» **Exercise**
With the records below as input, work out how many lines include the word "click". Give only the number.

» **Input data**
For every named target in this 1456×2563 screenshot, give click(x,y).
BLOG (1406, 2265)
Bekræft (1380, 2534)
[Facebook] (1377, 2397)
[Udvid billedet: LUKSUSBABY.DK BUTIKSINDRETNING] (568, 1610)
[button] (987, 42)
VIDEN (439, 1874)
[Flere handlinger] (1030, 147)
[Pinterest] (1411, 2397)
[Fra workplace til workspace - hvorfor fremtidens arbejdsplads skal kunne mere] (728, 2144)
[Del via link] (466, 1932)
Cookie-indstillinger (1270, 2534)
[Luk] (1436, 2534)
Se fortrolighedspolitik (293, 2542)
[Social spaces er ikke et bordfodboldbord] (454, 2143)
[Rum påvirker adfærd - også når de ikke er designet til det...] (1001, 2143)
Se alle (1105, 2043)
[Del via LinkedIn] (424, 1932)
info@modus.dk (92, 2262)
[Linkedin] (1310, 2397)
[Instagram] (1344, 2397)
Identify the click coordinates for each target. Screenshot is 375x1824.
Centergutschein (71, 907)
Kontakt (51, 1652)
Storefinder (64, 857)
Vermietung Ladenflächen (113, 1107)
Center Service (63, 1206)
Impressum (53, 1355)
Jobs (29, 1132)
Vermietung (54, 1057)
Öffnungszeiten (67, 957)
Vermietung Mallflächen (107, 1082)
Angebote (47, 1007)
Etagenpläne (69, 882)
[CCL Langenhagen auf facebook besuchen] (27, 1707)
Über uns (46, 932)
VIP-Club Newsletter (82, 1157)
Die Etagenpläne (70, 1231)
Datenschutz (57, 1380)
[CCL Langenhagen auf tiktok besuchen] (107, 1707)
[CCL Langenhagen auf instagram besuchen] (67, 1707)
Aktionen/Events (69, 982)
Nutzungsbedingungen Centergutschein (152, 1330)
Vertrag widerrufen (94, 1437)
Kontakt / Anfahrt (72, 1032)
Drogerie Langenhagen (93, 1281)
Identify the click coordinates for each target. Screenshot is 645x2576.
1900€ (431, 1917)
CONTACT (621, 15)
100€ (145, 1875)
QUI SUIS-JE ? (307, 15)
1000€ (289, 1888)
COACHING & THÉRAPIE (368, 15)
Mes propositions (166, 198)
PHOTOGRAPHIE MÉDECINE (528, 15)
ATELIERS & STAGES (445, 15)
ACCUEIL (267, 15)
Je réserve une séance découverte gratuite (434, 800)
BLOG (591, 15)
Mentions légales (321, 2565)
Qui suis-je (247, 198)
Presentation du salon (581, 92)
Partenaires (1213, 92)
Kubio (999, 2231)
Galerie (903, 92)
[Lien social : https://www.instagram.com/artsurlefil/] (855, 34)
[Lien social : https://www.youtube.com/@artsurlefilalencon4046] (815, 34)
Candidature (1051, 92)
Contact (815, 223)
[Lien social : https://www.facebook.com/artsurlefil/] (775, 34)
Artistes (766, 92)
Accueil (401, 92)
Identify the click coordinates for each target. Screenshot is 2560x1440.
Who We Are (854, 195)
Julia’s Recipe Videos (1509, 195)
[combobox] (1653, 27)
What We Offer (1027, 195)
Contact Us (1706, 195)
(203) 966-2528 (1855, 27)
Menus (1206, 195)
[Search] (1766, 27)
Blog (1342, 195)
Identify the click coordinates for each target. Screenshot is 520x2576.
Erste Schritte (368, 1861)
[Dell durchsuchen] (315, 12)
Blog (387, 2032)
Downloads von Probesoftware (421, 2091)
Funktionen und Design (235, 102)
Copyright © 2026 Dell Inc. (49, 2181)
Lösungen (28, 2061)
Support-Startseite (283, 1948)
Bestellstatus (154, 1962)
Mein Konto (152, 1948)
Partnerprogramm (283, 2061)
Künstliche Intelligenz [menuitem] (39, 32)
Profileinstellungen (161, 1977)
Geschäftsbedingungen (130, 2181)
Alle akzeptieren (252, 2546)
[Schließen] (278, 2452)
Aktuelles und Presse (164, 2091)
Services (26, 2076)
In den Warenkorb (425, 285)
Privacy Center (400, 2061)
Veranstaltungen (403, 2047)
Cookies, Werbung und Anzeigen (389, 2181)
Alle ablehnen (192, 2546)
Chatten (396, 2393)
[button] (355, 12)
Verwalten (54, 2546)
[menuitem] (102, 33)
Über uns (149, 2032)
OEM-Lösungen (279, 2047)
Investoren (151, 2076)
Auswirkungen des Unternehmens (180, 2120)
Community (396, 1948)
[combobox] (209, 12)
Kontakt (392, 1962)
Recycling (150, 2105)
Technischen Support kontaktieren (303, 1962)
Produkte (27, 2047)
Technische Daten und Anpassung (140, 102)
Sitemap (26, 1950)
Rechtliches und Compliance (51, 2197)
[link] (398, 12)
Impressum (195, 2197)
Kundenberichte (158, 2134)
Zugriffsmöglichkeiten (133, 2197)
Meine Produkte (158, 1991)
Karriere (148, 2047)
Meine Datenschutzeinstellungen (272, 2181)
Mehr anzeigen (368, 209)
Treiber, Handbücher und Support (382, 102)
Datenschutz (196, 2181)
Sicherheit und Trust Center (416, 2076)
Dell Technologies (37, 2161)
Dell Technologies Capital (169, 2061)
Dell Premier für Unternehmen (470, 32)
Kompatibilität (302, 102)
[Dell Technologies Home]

» **Response below**
5